No country built on such an unjust structure, philosophy and violence against its own citizens as in Nigeria today, can survive the test of time in modern world. This is why Nigeria needs to listen to the yearnings of those calling for referendum for self-determination as well as those asking for restructuring, as the case may be. They all meant well for the people of the country and for the nation itself.


In whichever case, the people of the South East have been playing the role of moral conscience of the nation, reminding other Nigerians of the need for self-determination, why the country needs a new political order - a new political system that will benefit all of its citizens. The people of South East are in the most privileged position to play this role, especially, because of their historical experience as a people. It gives them an onerous task to help conscientize other Nigerians on this.

Because only Ndigbo are a people that experienced ethnic-hate, resentment of first order and pogroms in Nigeria in a way no other group had experienced it till date, and they have continued to experience them till date, it means that God might have given them this special mission for the Nigerian state. That is, the mission borne out of their consistency in their call to the ruling Northern Oligarchy and other ruling elites to grant them self-determination, or at least, restructure the Nigerian state, and respect the autonomy of each federating unit.

Till today, after having borne the brunt of the genocidal Nigeria-Biafra War, destruction of lives and property in their region and elsewhere, carried out by the Nigerian state against them, the people of the South East are best qualified for the mission of the moral conscience of the country. This they must continue to do until freedom, justice, equity and fair-play is achieved.

For the people of the South East, Nigeria needs to revisit its founding story and political system to reflect the wishes of different ethno-religious and cultural groups that make up that entity created by British colonial masters in 1914. The people of South East have been reminding other ethnic-nationalities the urgent need for self-determination of indigenous populations as well as a new political and economic order for Nigeria.

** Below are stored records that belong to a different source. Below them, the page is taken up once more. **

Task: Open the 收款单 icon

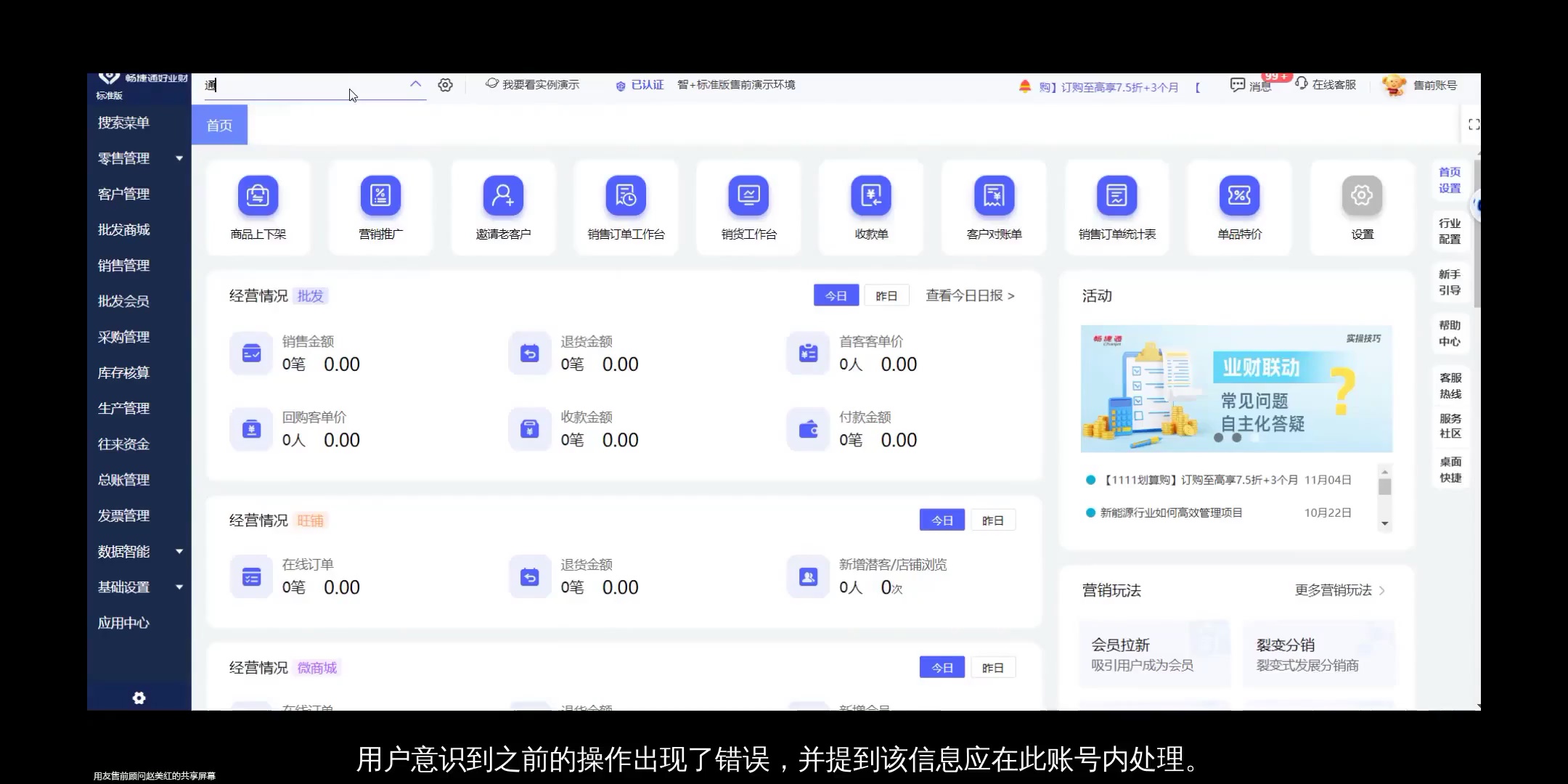Action: [871, 207]
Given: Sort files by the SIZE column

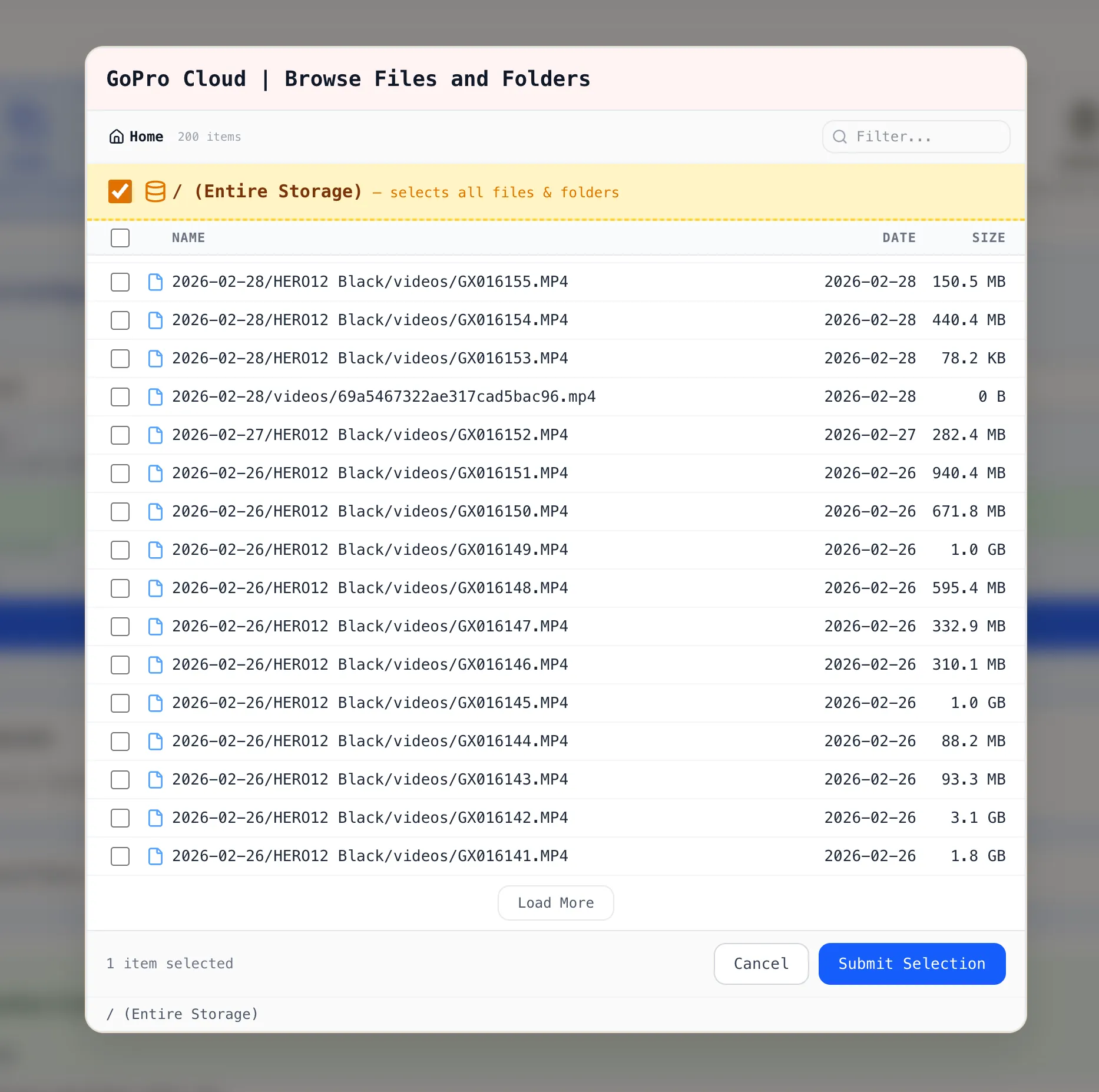Looking at the screenshot, I should point(988,238).
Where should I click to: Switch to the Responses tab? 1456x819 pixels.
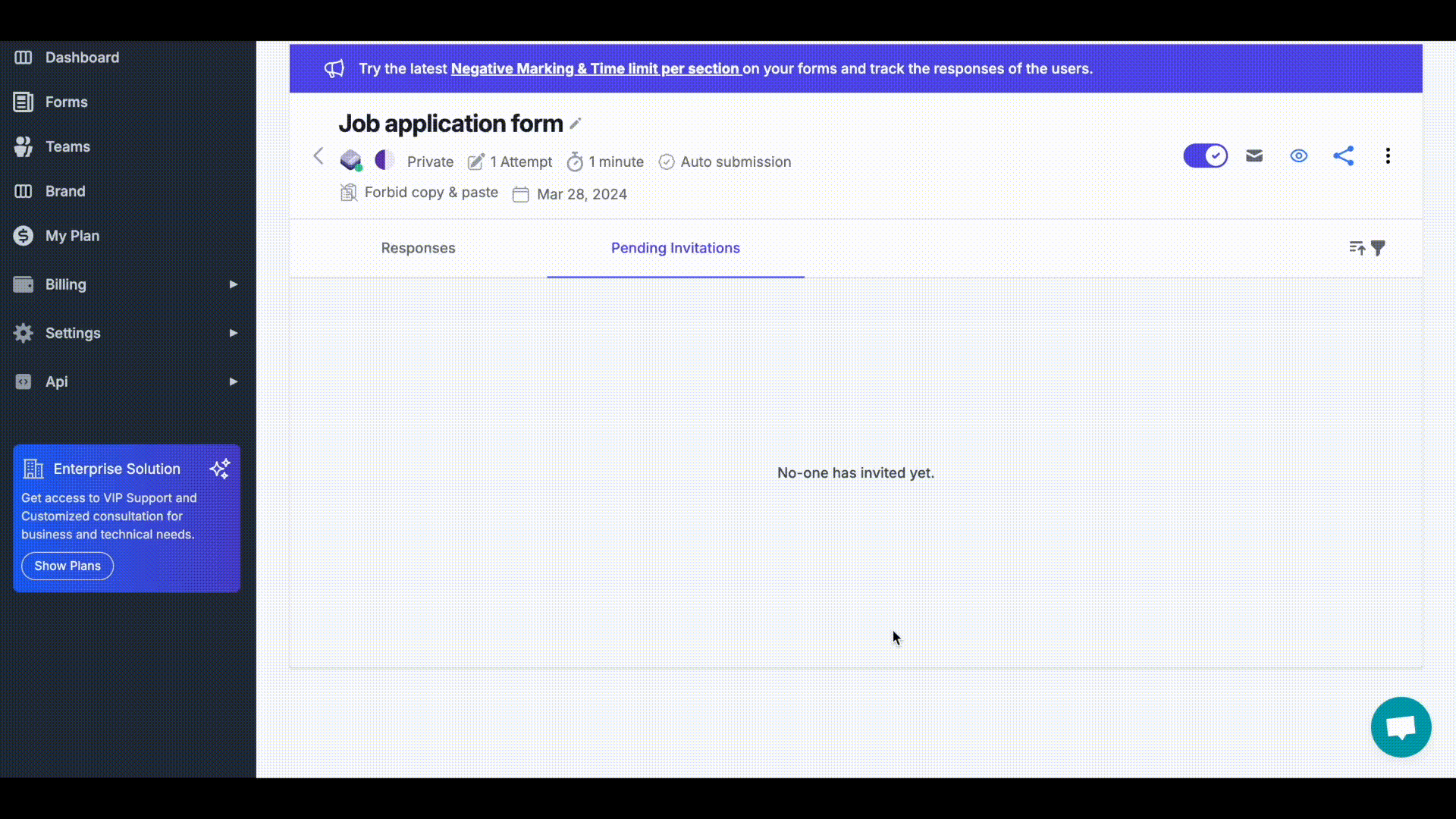418,248
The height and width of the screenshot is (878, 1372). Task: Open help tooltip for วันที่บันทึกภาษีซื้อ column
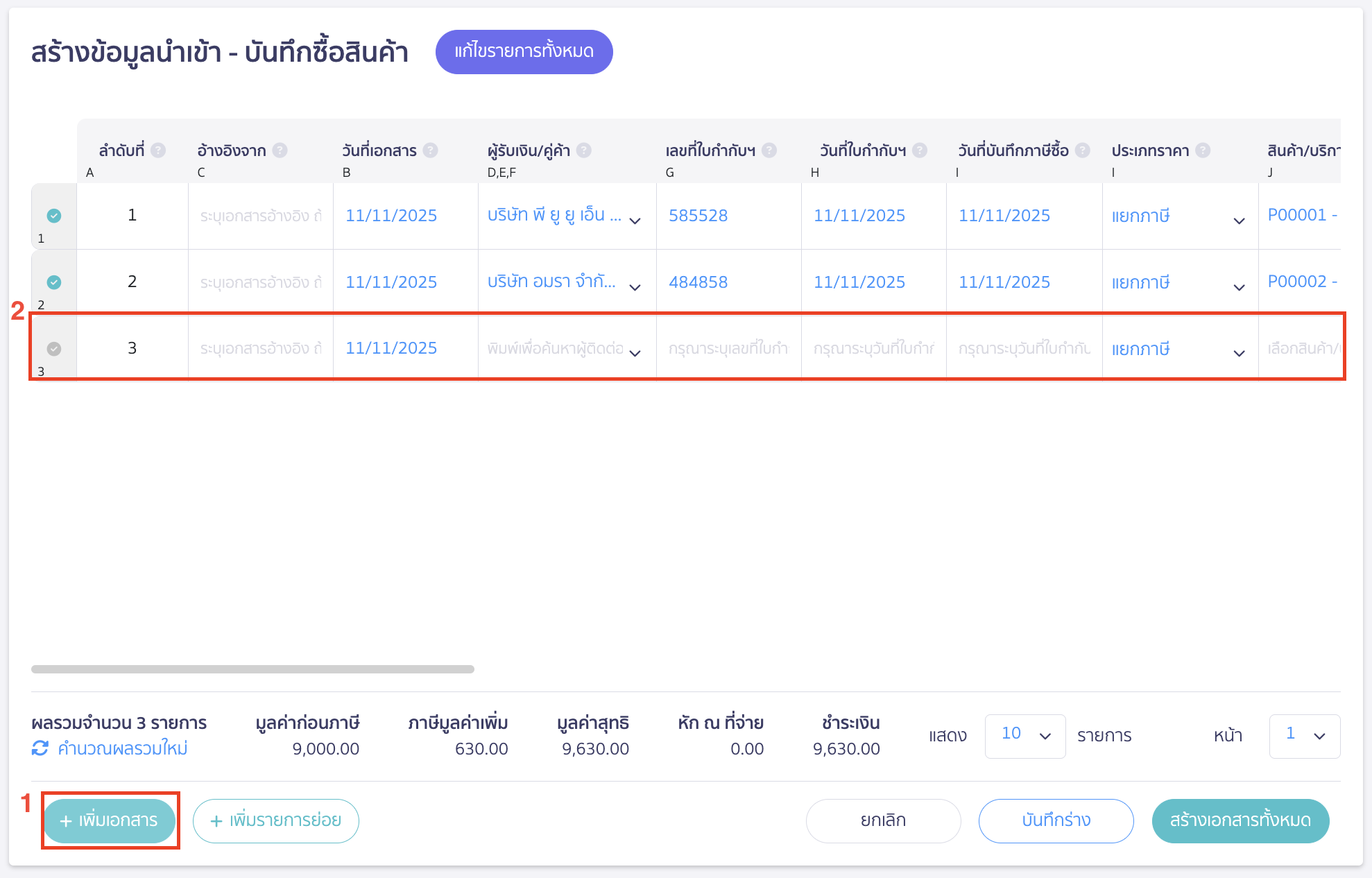[x=1081, y=148]
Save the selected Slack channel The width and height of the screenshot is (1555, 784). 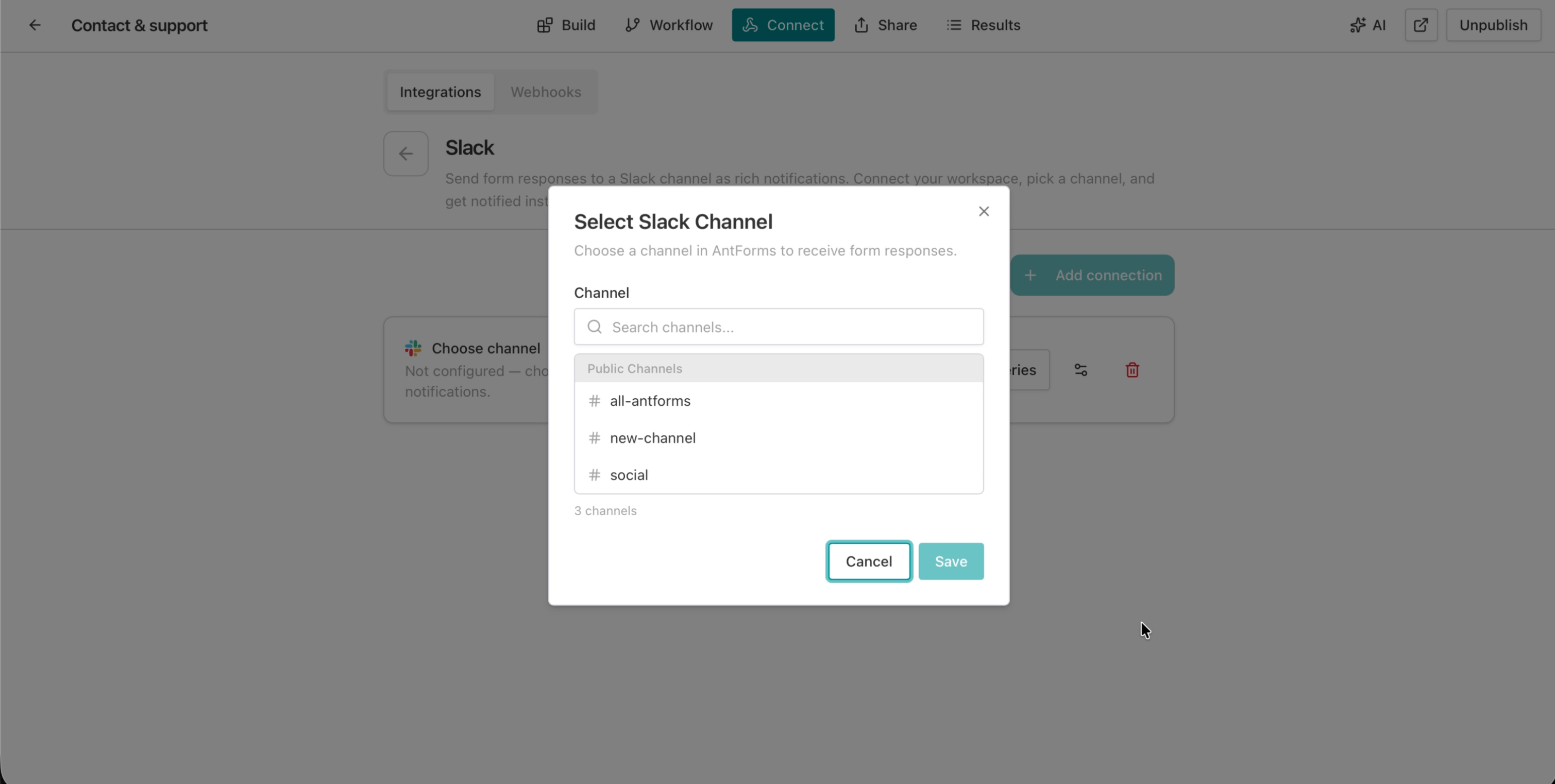point(950,560)
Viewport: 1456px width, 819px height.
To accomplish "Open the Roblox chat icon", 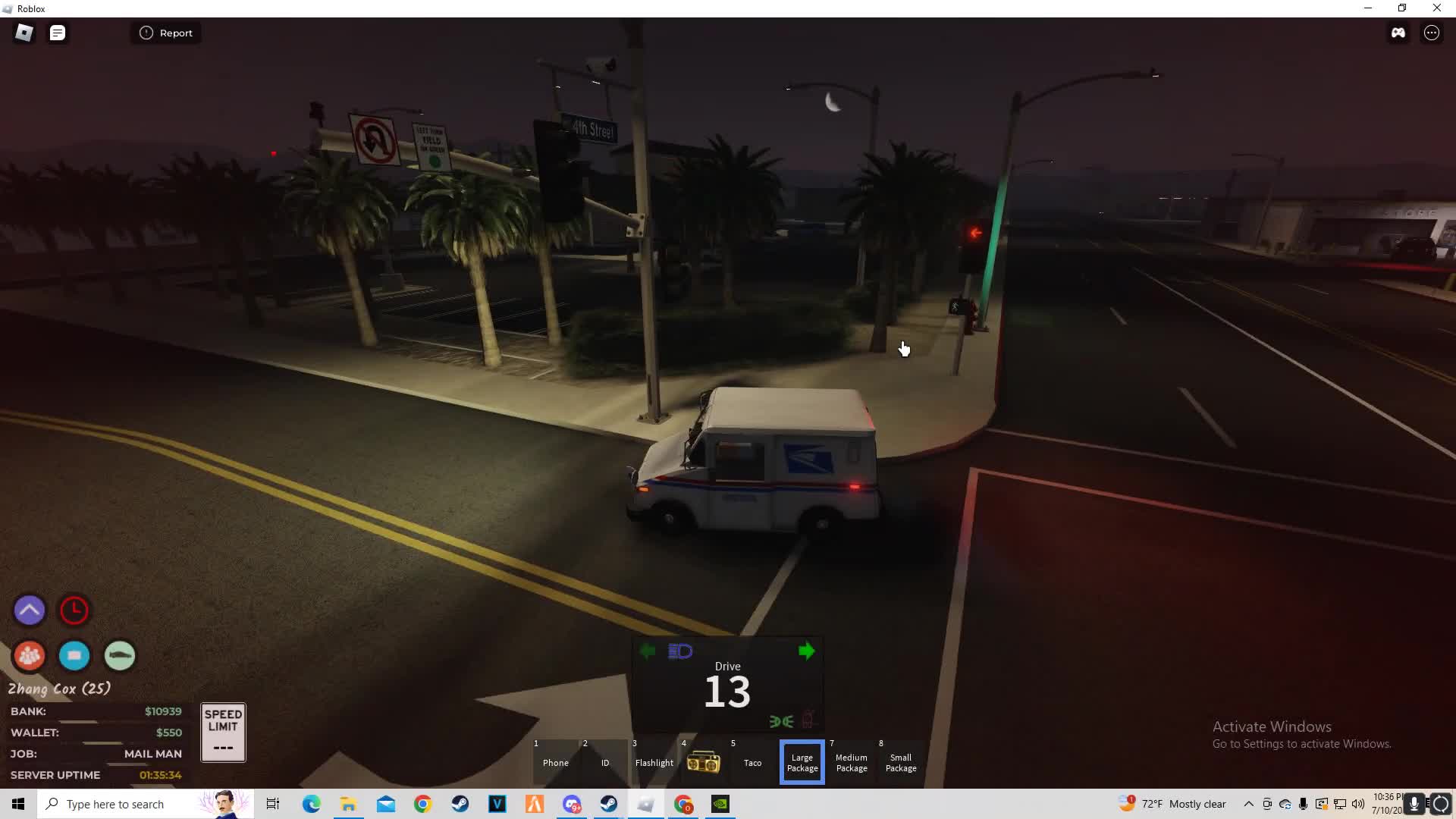I will (58, 33).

This has been the moral burden of Igbo nation as a people in the political history of the Nigerian state. Both during and after the Nigeria-Biafra War, Ndigbo have continued with their words and sacrifices, to show other Nigerians that unless the country is renegotiated, and people allowed to assume responsibility, freely and in truth and justice for their own self-determination, Nigeria will continue to be a terror state to all its citizens.

As I wrote in an earlier article, "here we meet the essence of the musical lyrics of British born Musicians - Peter, Paul and Mary's "Blowing in the wind":

"How many ears must one man have before he can hear people cry? How many deaths will it take till he knows that too many have died? - The answer, my friend is blowing in the wind! The answer is blowing in the wind."

The refusal of those at the corridors of power - the favored ethno-religious group - Sunni Muslims of Northern Nigeria, their refusal and that of their foreign allies, to listen to the demands of indigenous populations of the country for self-determination and new political system, is the cause of all the bloodsheds, killings and terrorism going on in the country today. It is the cause of the perennial political instability and crisis in Nigeria.

The Jihadist mind-set and lust for power by those who hold the 'word' captive is the bane of the Nigerian state. This is the naked truth about Nigeria - the turning of deaf ear by those at the corridors of power and ruling elites to the cry of the people of Southern states, Middle Belt and other indigenous populations in the Northern regions of the country, asking for self-determination and new political order, is the problem with Nigeria!